3.1 PCR技术对布鲁氏菌种/型的鉴定布鲁氏菌分子生物学诊断技术以PCR为主，是目前主要的研究技术。Bricker和Halling[22]通过限制性片段长度多态性聚合酶链反应（cleaved amplification polymorphism sequence-tagged sites,CAPs）技术将牛布鲁氏菌、绵羊附睾布鲁氏菌与其他菌种区分开。Vizcaíno等[23]利用CAPs技术将猪布鲁氏菌与犬布鲁氏菌区别开。Fernández-Lago等[24]用布鲁氏菌16Sr-RNA序列制备荧光核酸探针进行全菌杂交试验，选用3种荧光探针对所有布鲁氏菌属和变种以及9株不同的临床分离的布鲁氏菌进行杂交检测，结果用B9探针可将猪布鲁氏菌2、3、4、5型和几乎全部其他布鲁氏菌种区分开。Cloeckaert等[25]可以将海洋种与其他布鲁氏菌种区分开。Redkar等[26]应用实时荧光定量PCR鉴别了布鲁氏菌的牛、羊、猪3个种。Fayazi等[27]用一个长度为25 bp的引物，经PCR扩增后将猪种和牛种布鲁氏菌鉴别开。Bricker等[28]建立了Bass PCR，筛选牛布鲁氏菌。Hinic等[29]建立实时荧光定量PCR鉴别6个种的布鲁氏菌。López-Goñi等[30]建立了一种多重PCR实验（阶梯法），可鉴别古典布鲁氏菌种，包括海洋种及疫苗株S19、RB51和Rev.1。

3.2 其他技术对布鲁氏菌各种/型的鉴定20世纪70年代，Carlsson等[31]提出用酶联免疫吸附试验诊断羊、猪、绵羊附睾布鲁氏菌，此后至今所做的工作有：Ocampo Sosa等[32]设计以AMOS-ERY和IS711为探针的Southern blot杂交试验鉴别出牛3b、牛5、牛6和牛9型；Le Flèche等[33]应用多位点可变数目串联重复序列分析方法代替了传统分型方法进行种/型鉴定；Whatmore等[34]用依据21个数目可变串联重复序列（variable number of tandem repeats, VNTR）基因座建立的分子亚类鉴定方法——VNTR方法，对布鲁氏菌进行了流行病学追踪和菌株亲缘关系的确定；王远志等[35]利用高变8聚核苷酸DNA指纹技术鉴定绵羊附睾种布鲁氏菌菌株。

4 布鲁氏菌预防的研究现状

对于布鲁氏菌种/型的研究，有利于更好预防布病的流行，尤其对于布鲁氏菌疫情暴发具有深远意义。布鲁氏菌各种/型的疫苗研究对今后布病的防控具有非常重要的价值。针对布鲁氏菌暴发时的各种/型的疫苗研究是目前防控的重点及攻破难点。

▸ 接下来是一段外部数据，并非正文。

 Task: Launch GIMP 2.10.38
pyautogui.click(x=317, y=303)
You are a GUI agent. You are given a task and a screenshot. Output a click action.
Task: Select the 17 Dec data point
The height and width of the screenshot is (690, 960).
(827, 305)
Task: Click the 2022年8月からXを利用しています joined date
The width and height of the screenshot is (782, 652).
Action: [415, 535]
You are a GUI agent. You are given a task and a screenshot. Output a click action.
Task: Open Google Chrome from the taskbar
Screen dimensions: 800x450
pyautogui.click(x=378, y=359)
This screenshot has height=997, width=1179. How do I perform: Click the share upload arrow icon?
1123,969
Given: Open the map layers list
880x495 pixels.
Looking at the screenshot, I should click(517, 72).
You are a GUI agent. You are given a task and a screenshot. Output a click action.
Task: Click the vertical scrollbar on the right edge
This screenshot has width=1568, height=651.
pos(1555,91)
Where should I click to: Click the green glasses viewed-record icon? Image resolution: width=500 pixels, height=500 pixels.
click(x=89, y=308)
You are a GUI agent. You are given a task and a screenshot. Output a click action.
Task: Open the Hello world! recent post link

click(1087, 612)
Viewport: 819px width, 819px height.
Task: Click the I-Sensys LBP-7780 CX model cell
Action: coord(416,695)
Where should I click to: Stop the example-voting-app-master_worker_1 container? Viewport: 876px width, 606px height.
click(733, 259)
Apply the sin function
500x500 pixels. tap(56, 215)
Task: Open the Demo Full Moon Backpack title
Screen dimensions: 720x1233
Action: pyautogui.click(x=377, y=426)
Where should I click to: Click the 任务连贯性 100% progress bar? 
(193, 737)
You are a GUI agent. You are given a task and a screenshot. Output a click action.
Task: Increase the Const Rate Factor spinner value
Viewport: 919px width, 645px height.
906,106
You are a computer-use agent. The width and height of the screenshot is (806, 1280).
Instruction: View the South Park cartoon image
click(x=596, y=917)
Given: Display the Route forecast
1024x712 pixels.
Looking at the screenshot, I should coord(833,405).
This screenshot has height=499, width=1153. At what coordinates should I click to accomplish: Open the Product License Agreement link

4.1 牛种布鲁氏菌19（Br.abortus strain19,S19）疫苗该疫苗制造用菌株是1923年从牛奶中分离获得的，菌株中含有O链的脂多糖（lipopolysaccharide, LPS）能持续刺激机体产生抗体，对牛有一定的保护力，历史上曾将S19株广泛应用于牛的免疫接种。但该菌株能传染人，并会引起怀孕母畜的流产，在公畜中也被限制使用[36]。

4.2 羊种布鲁氏菌Rev.1（Br.melitensis Rev.1,Rev. 1）疫苗Rev.1被认为是一种毒力减弱株，属于光滑型，对牛、羊布鲁氏菌均具有免疫保护力。此菌株作为疫苗仍具有一定的毒力，并且在适当的条件下，毒力可以完全恢复[37-38]。

4.3 猪种布鲁氏菌S2疫苗（Br.suis strain 2,S2）该疫苗是用中国分离株制造的，毒力比S19和Rev.1弱，对猪、牛和羊均能产生良好的免疫。由于其毒力较弱，可以通过口服或肌内注射的方式进行免疫，并且不会导致怀孕母畜的流产，因此在我国被广泛使用。虽然有研究认为，S2的保护率较S19和Rev.1低10%～20%，但大量的动物实验表明，S2能够提供令人满意的保护率，对超强毒的马尔他型布鲁氏菌的攻击能提供40%～60%的保护[39-40]。

4.4 牛种布鲁氏菌45/20（Br.abortus strain 45/20, 45/20）疫苗该疫苗制造用菌株1922年从病牛体中分离，后经豚鼠20次传代后获得粗糙型的减毒株。其优点是LPS结构中无O链，因此免疫动物以后，在其体内检测不到O链的抗体，从而可以避免干扰诊断。该菌株作为疫苗的免疫机制仍不清楚，有研究推断LPS中残留的少量O链在起作用，也有研究认为菌体的一些其他有效蛋白刺激了机体的细胞免疫，但这些猜测都缺乏直接有效的证据。粗糙型的45/20疫苗株最严重的问题是该菌株极不稳定，经常会出现从R型到S型的变异，使其毒力恢复为强毒，因此其作为疫苗的安全性仍有争议[41]。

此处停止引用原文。